_Input for this task_.
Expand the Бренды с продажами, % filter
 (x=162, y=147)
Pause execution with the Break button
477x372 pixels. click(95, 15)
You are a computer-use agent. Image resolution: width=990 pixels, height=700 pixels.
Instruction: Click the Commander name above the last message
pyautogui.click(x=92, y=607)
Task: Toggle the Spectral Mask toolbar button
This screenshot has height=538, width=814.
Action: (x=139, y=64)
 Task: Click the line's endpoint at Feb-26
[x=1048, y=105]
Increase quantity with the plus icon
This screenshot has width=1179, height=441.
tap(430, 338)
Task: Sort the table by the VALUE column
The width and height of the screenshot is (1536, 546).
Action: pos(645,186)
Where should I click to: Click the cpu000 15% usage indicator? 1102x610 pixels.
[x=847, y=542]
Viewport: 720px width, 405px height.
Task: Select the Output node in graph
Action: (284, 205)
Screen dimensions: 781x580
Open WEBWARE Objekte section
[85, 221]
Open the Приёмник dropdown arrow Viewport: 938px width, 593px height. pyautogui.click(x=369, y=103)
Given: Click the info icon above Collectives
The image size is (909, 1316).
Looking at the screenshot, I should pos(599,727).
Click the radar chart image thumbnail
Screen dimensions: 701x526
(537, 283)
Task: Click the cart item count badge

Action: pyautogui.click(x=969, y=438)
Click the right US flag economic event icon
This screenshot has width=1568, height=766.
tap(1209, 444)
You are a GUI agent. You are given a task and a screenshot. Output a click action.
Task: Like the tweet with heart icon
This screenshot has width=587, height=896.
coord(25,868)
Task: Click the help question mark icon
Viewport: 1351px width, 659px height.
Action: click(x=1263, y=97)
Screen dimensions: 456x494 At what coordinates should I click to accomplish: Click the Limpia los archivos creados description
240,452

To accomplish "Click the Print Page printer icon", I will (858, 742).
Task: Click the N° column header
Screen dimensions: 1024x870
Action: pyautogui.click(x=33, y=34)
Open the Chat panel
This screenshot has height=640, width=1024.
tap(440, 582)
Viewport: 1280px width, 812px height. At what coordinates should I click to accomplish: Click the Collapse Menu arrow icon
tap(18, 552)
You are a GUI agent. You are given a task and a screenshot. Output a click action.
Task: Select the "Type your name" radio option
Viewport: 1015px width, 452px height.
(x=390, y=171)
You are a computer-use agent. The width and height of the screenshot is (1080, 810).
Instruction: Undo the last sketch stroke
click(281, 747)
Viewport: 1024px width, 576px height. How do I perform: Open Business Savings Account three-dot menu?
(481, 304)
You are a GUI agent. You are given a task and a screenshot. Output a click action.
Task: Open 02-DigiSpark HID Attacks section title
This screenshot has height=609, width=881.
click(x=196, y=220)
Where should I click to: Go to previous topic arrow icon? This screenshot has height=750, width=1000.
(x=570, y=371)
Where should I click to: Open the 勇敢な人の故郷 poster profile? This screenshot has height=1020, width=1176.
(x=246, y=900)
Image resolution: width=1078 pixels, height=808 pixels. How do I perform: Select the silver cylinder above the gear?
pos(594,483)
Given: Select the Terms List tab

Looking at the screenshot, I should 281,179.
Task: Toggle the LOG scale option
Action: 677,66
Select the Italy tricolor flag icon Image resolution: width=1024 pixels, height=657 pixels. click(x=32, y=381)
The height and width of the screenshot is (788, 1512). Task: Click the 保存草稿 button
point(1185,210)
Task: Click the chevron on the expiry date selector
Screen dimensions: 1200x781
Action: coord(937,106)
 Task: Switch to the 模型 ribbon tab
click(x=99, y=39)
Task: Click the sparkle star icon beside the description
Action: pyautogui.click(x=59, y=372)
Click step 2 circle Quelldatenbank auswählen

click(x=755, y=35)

_Directions_. When you answer, set down the entries above precisely as they read.

_Solution to this problem_.
Expand the Бренды с продажами, % filter
 (x=162, y=147)
Pause execution with the Break button
477x372 pixels. click(95, 15)
You are a computer-use agent. Image resolution: width=990 pixels, height=700 pixels.
Instruction: Click the Commander name above the last message
pyautogui.click(x=92, y=607)
Task: Toggle the Spectral Mask toolbar button
This screenshot has height=538, width=814.
Action: (x=139, y=64)
 Task: Click the line's endpoint at Feb-26
[x=1048, y=105]
Increase quantity with the plus icon
This screenshot has width=1179, height=441.
tap(430, 338)
Task: Sort the table by the VALUE column
The width and height of the screenshot is (1536, 546).
Action: pos(645,186)
Where should I click to: Click the cpu000 15% usage indicator? 1102x610 pixels.
[x=847, y=542]
Viewport: 720px width, 405px height.
Task: Select the Output node in graph
Action: (284, 205)
Screen dimensions: 781x580
Open WEBWARE Objekte section
[85, 221]
Open the Приёмник dropdown arrow Viewport: 938px width, 593px height. pyautogui.click(x=369, y=103)
Given: Click the info icon above Collectives
The image size is (909, 1316).
Looking at the screenshot, I should pos(599,727).
Click the radar chart image thumbnail
Screen dimensions: 701x526
(537, 283)
Task: Click the cart item count badge

Action: pyautogui.click(x=969, y=438)
Click the right US flag economic event icon
This screenshot has width=1568, height=766.
tap(1209, 444)
You are a GUI agent. You are given a task and a screenshot. Output a click action.
Task: Like the tweet with heart icon
This screenshot has width=587, height=896.
coord(25,868)
Task: Click the help question mark icon
Viewport: 1351px width, 659px height.
Action: click(x=1263, y=97)
Screen dimensions: 456x494 At what coordinates should I click to accomplish: Click the Limpia los archivos creados description
240,452

To accomplish "Click the Print Page printer icon", I will (858, 742).
Task: Click the N° column header
Screen dimensions: 1024x870
Action: pyautogui.click(x=33, y=34)
Open the Chat panel
This screenshot has height=640, width=1024.
tap(440, 582)
Viewport: 1280px width, 812px height. At what coordinates should I click to accomplish: Click the Collapse Menu arrow icon
tap(18, 552)
You are a GUI agent. You are given a task and a screenshot. Output a click action.
Task: Select the "Type your name" radio option
Viewport: 1015px width, 452px height.
(x=390, y=171)
You are a computer-use agent. The width and height of the screenshot is (1080, 810).
Instruction: Undo the last sketch stroke
click(281, 747)
Viewport: 1024px width, 576px height. How do I perform: Open Business Savings Account three-dot menu?
(481, 304)
You are a GUI agent. You are given a task and a screenshot. Output a click action.
Task: Open 02-DigiSpark HID Attacks section title
This screenshot has height=609, width=881.
click(x=196, y=220)
Where should I click to: Go to previous topic arrow icon? This screenshot has height=750, width=1000.
(x=570, y=371)
Where should I click to: Open the 勇敢な人の故郷 poster profile? This screenshot has height=1020, width=1176.
(x=246, y=900)
Image resolution: width=1078 pixels, height=808 pixels. How do I perform: Select the silver cylinder above the gear?
pos(594,483)
Given: Select the Terms List tab

Looking at the screenshot, I should 281,179.
Task: Toggle the LOG scale option
Action: 677,66
Select the Italy tricolor flag icon Image resolution: width=1024 pixels, height=657 pixels. click(x=32, y=381)
The height and width of the screenshot is (788, 1512). Task: Click the 保存草稿 button
point(1185,210)
Task: Click the chevron on the expiry date selector
Screen dimensions: 1200x781
Action: coord(937,106)
 Task: Switch to the 模型 ribbon tab
click(x=99, y=39)
Task: Click the sparkle star icon beside the description
Action: pyautogui.click(x=59, y=372)
Click step 2 circle Quelldatenbank auswählen

click(x=755, y=35)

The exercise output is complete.